▶ [Action item] Count how many lines of the data include the string "agent", then say that number and stop.

▶ [Screenshot grounding data]

◆ ◆ ◆ ◆ ◆ ◆ ◆

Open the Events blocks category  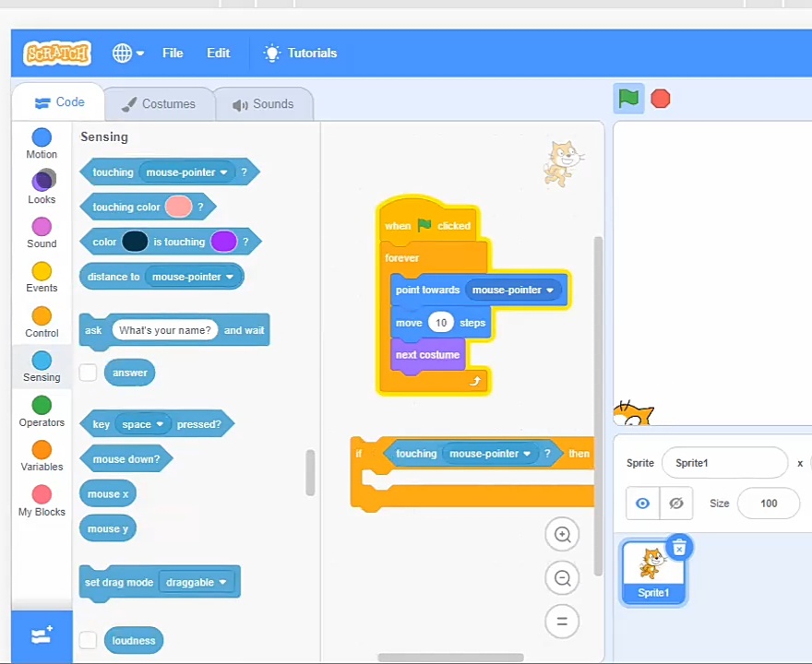(42, 278)
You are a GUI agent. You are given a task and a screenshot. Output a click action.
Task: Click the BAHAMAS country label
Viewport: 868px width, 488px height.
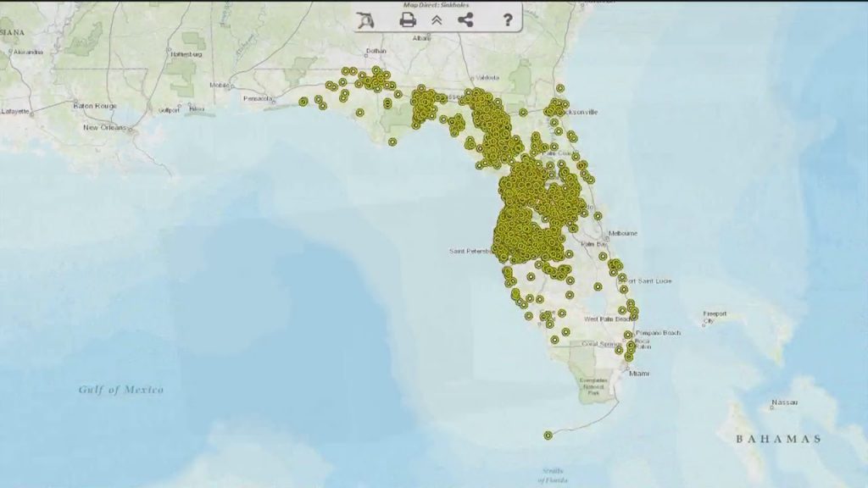coord(778,439)
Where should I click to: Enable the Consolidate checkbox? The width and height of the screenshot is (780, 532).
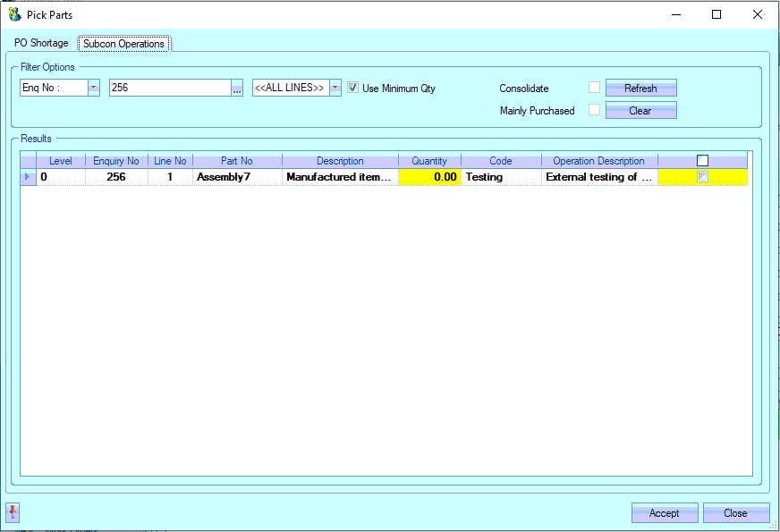(x=594, y=88)
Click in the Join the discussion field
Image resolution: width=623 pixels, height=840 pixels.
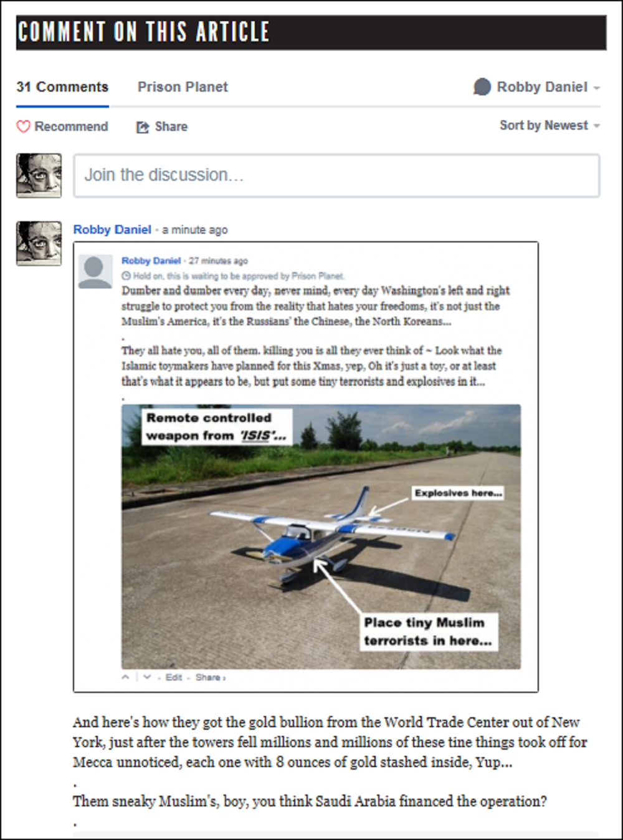point(336,176)
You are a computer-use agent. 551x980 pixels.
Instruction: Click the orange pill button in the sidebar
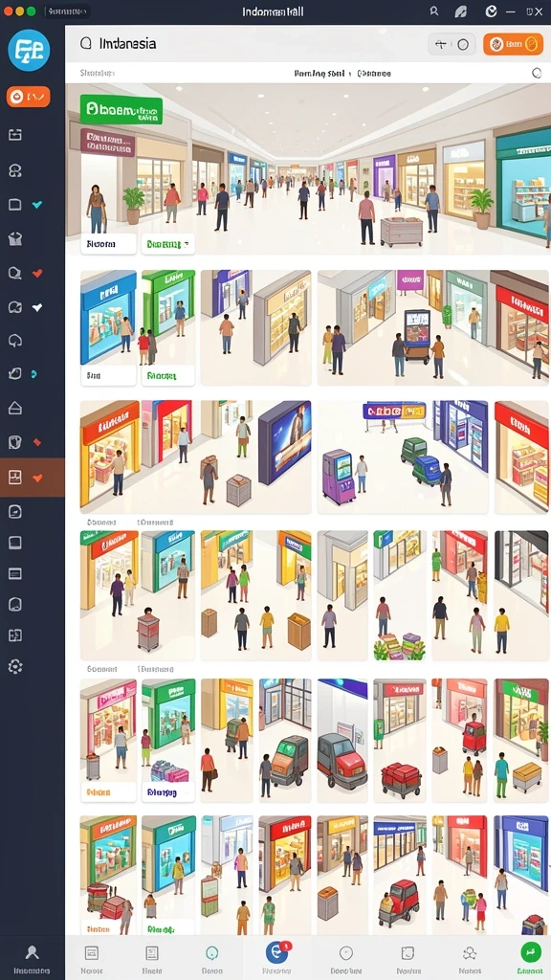coord(28,97)

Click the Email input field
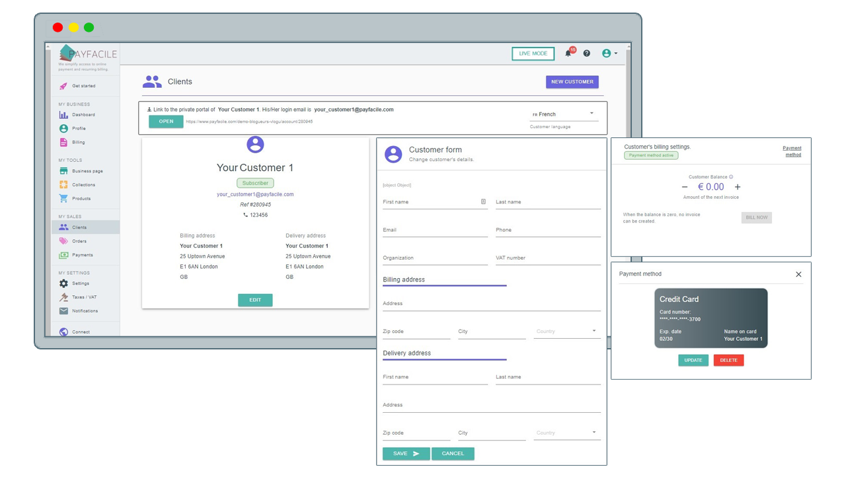tap(434, 231)
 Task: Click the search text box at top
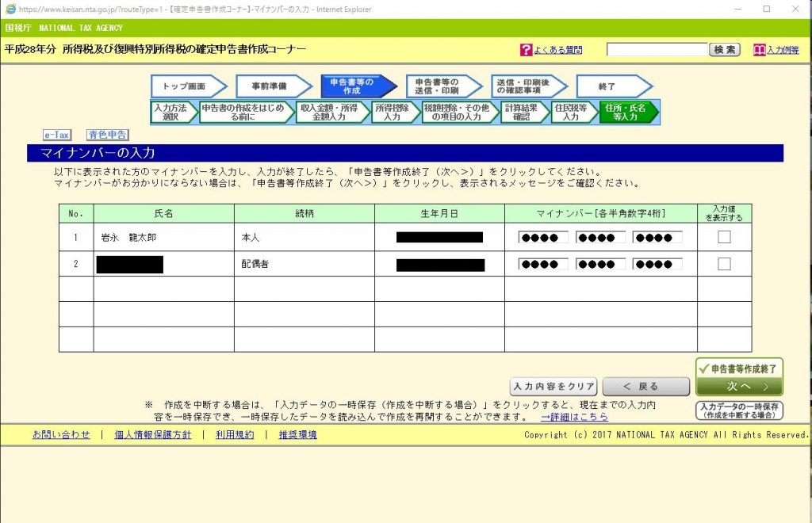coord(657,50)

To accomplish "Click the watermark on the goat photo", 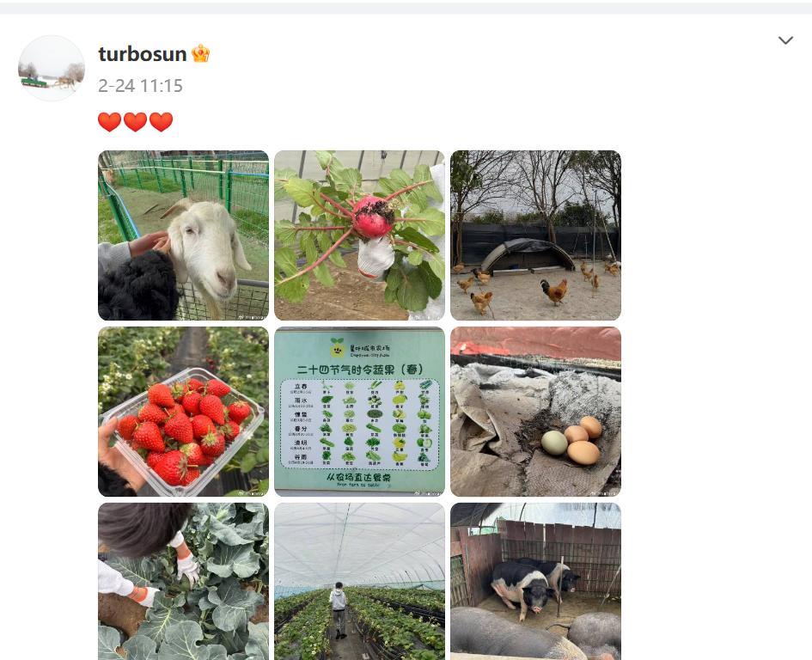I will pyautogui.click(x=251, y=316).
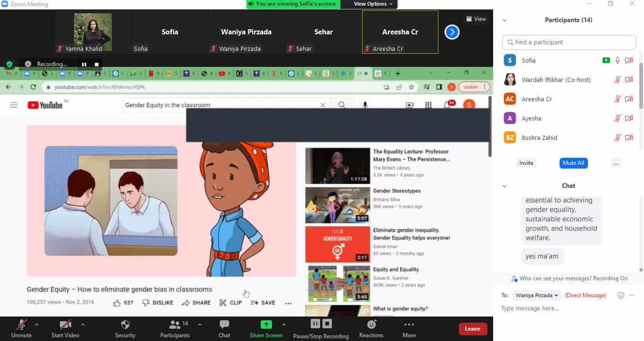Open the Security shield icon
Viewport: 644px width, 341px height.
tap(125, 325)
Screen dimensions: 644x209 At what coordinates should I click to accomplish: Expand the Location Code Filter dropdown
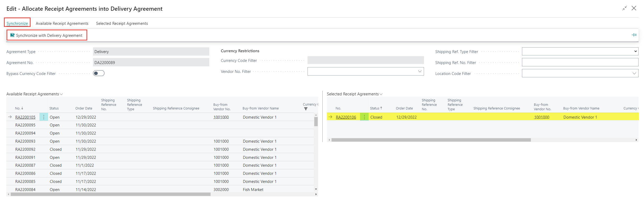634,73
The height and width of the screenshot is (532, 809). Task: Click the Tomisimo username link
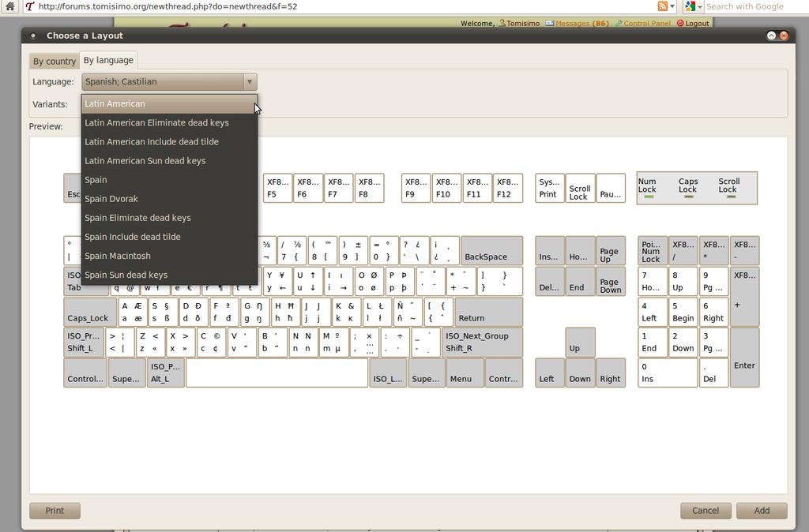click(x=523, y=24)
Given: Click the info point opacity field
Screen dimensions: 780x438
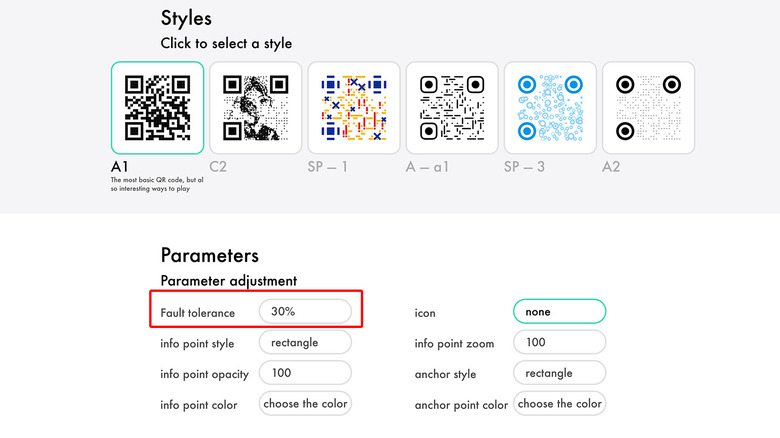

◆ ◆ ◆ ◆ ◆ ◆ ◆

▶ [Problem solution] 2